Per-customer attributes

How embed JWT attributes flow into your dataset SQL.

Every embed token carries an attributes object — free-form JSON your backend sets at mint time. Values referenced from your dataset SQL as {{trend.attributes.<key>}} are resolved from that object at query time and bound as parameters.

Defining attributes

Attributes are a flat JSON object your backend sends when calling POST /api/embed/token:

{
  "externalId": "acme-corp",
  "attributes": {
    "company_id": "acme-corp",
    "region": "us-east",
    "plan": "enterprise"
  }
}

Keys must look like SQL identifiers (letters, digits, underscores; no leading digit). Values can be strings, numbers, booleans, arrays, or nested objects.

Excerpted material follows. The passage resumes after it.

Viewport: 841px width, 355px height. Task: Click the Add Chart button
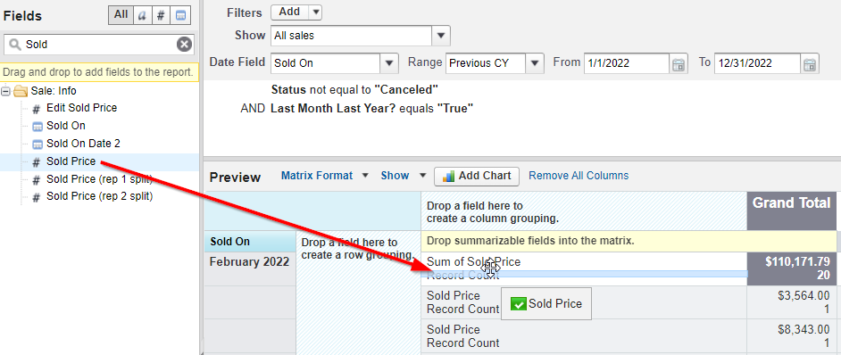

Referencing them in dataset SQL

Use the trend.attributes. prefix. trend parameter-binds these — they never get concatenated into your query text:

SELECT date_trunc('day', created_at) AS day,
       sum(amount) AS revenue
FROM orders
WHERE company_id = {{trend.attributes.company_id}}
  AND created_at >= now() - interval '30 days'
GROUP BY 1
ORDER BY 1

If a customer’s token supplies company_id: "acme-corp", the query runs as WHERE company_id = $1 with acme-corp as the bound parameter.

Optional clauses

Wrap conditional filters in [[...]] — the block gets dropped when its variables are missing. Useful for chart-level filters that come from dashboard controls:

SELECT * FROM events
WHERE company_id = {{trend.attributes.company_id}}
  [[ AND event_type = {{event_type}} ]]

Warning

Don’t wrap {{trend.attributes.*}} references in [[...]]. If the token doesn’t supply the attribute, trend hard-rejects the query with a 400 — but if you wrap it, the block silently drops and the WHERE disappears, returning every customer’s rows. The extractor catches wrapped references at the API boundary and still rejects, but writing the SQL correctly (attribute filters outside [[...]], control filters inside) makes the intent obvious.

The safety guarantee

Every embed chart query goes through this check at the API boundary:

  1. Extract every {{trend.attributes.<key>}} reference from the dataset SQL (including references inside [[...]] blocks).
  2. Diff against the keys the token supplied.
  3. If any reference is missing an attribute in the token, return 400 Missing required attributes: <list>.

Then the same three-layer SQL safety as any internal chart query applies: SELECT-only validator, session-level default_transaction_read_only, and the DB-level read-only role you set up for the connection.

Observed customers

Every mint auto-populates a row in Embed → Customers with the external ID and a "last seen" timestamp. No manual registration required — the page is an audit view showing which external IDs you’ve issued tokens for.